Materials provided below:

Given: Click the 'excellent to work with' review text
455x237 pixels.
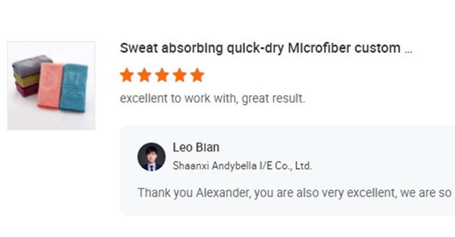Looking at the screenshot, I should [212, 99].
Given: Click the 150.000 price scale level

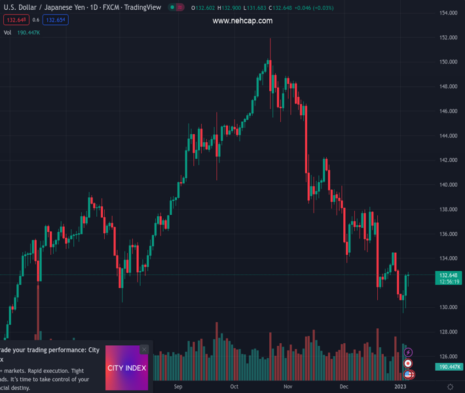Looking at the screenshot, I should click(448, 62).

End of Materials provided.

== Description of the task ==
Exclude all images and restate the records above word for word.

== Result for this exercise ==
Given: Click the 'excellent to work with' review text
455x237 pixels.
Looking at the screenshot, I should [212, 99].
Given: Click the 150.000 price scale level

Looking at the screenshot, I should click(448, 62).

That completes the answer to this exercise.